-------- EXTRACTED RECORDS --------

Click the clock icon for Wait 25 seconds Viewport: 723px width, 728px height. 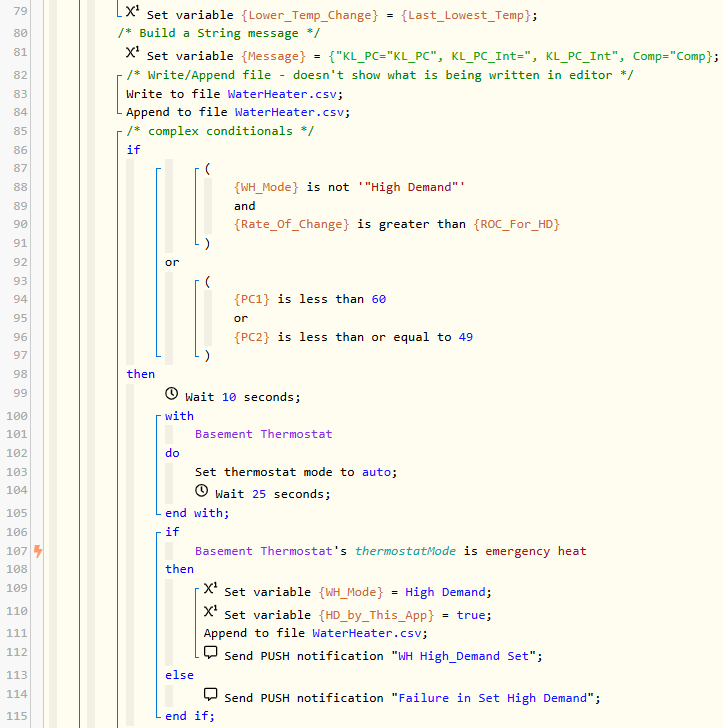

--------
-------- EXTRACTED RECORDS --------

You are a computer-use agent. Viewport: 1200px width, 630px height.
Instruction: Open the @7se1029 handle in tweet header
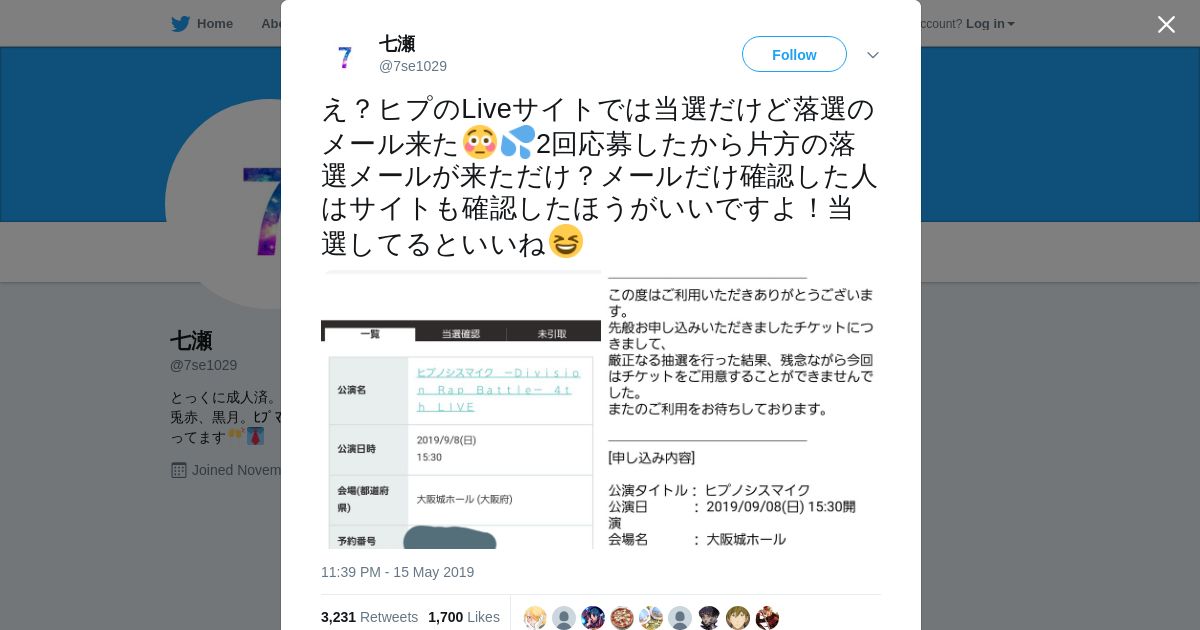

--------
-------- EXTRACTED RECORDS --------

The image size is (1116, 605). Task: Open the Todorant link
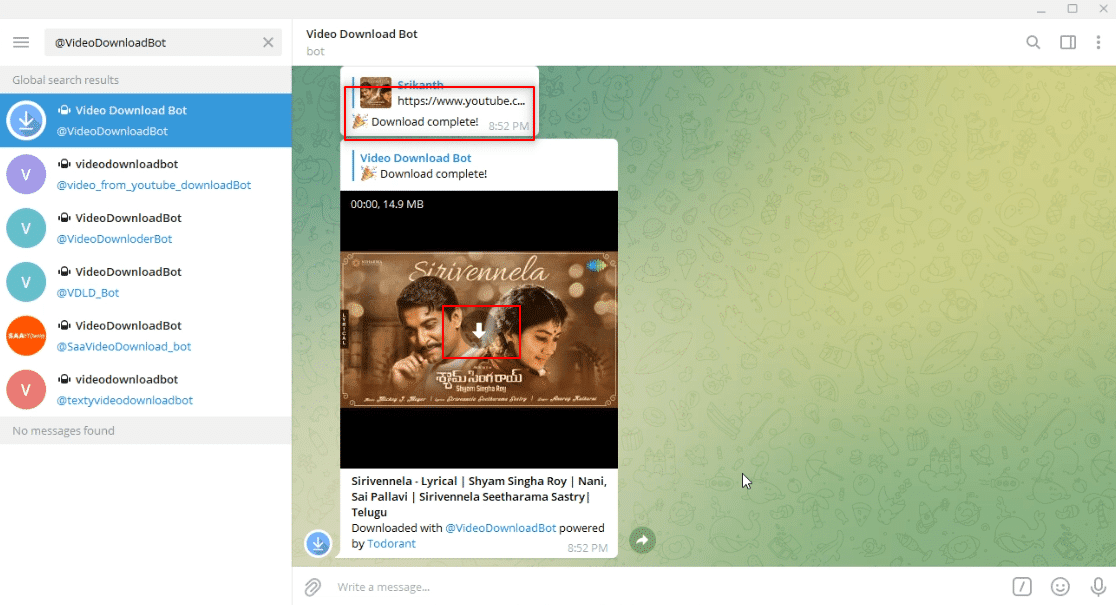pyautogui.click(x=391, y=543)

--------

## TASK INSTRUCTIONS:
Could you restate word for word the lines above, from the one that contains "You are a computer-use" through the one that contains "Instruction: Open the", and no others?

## REPLY:
You are a computer-use agent. Viewport: 1200px width, 630px height.
Instruction: Open the @7se1029 handle in tweet header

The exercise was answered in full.